Stored data entries

================================

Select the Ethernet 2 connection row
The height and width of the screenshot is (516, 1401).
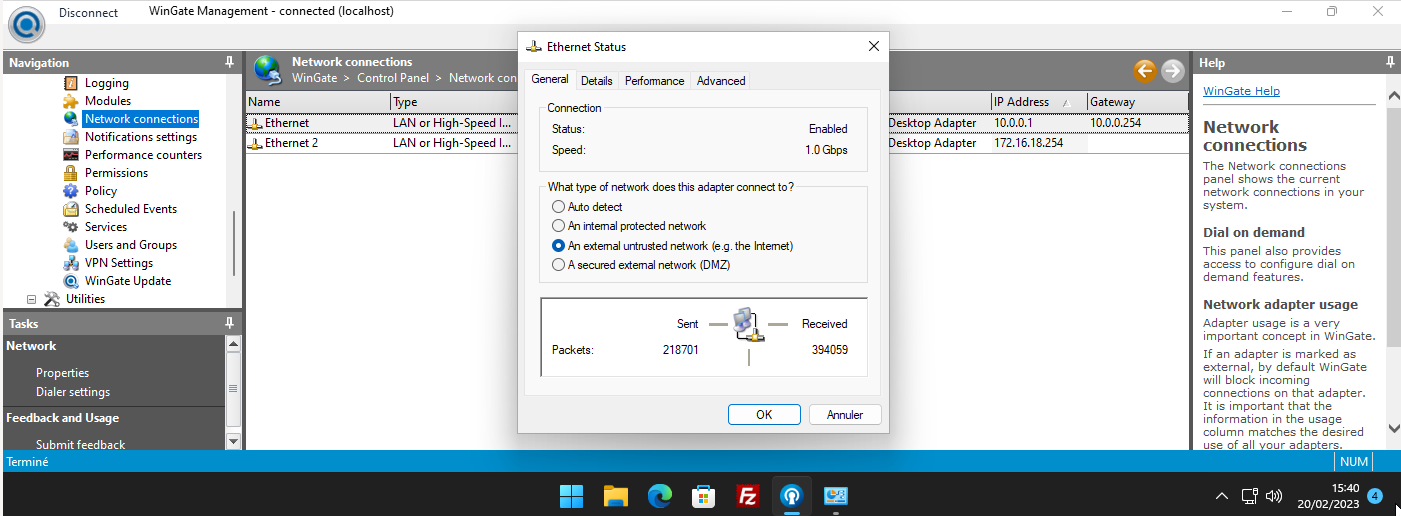pyautogui.click(x=291, y=143)
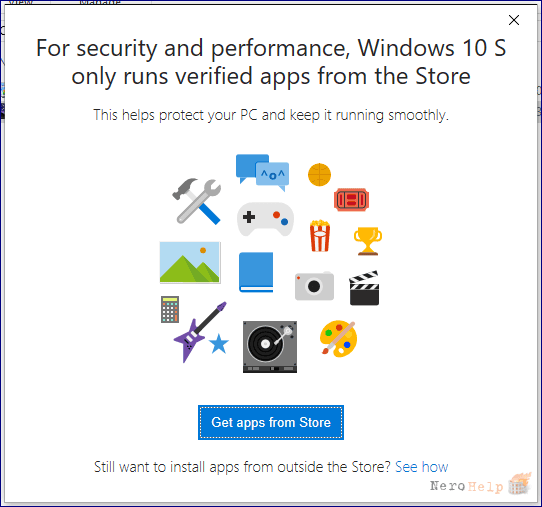This screenshot has width=542, height=507.
Task: Click the small calculator icon
Action: pos(170,309)

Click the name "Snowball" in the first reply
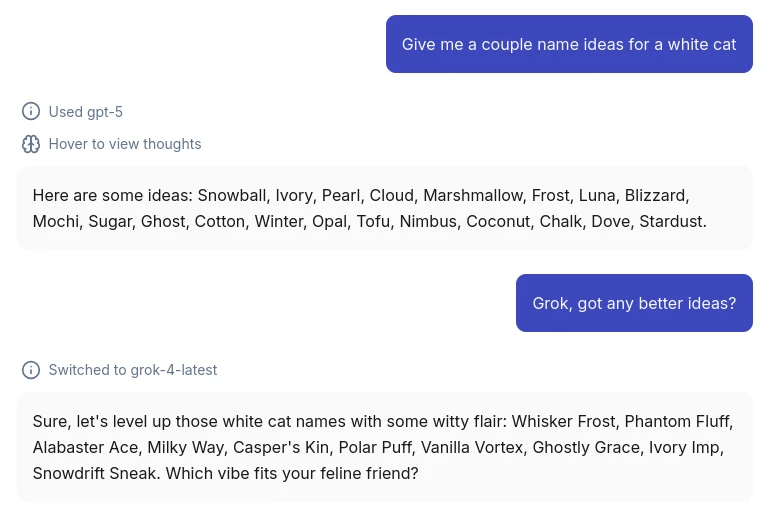[232, 195]
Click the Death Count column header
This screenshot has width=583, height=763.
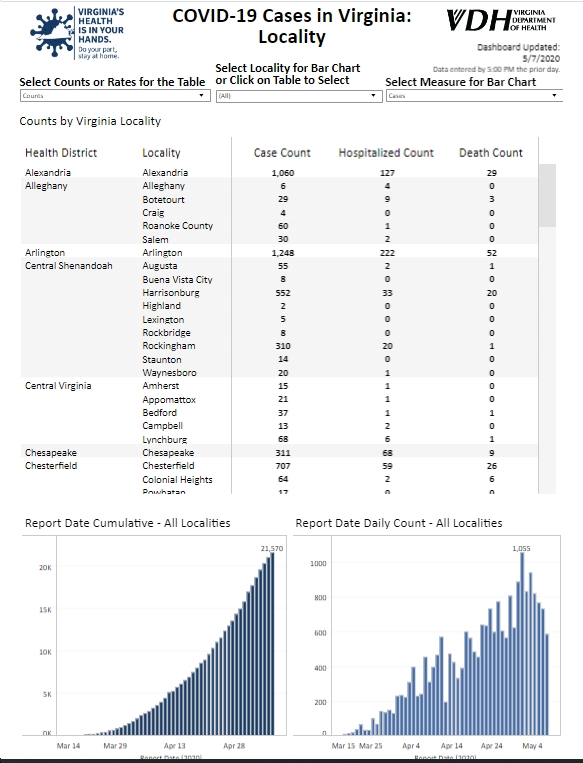pos(491,153)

================================

▶ WORK ORDER: Repeat the entries verbatim; no pictures.

▶ SOLUTION TO THIS PROBLEM:
Select the Ethernet 2 connection row
The height and width of the screenshot is (516, 1401).
pyautogui.click(x=291, y=143)
This screenshot has width=542, height=507.
Task: Click the small calculator icon
Action: pos(170,309)

Click the name "Snowball" in the first reply
[232, 195]
Click the Death Count column header
This screenshot has width=583, height=763.
pos(491,153)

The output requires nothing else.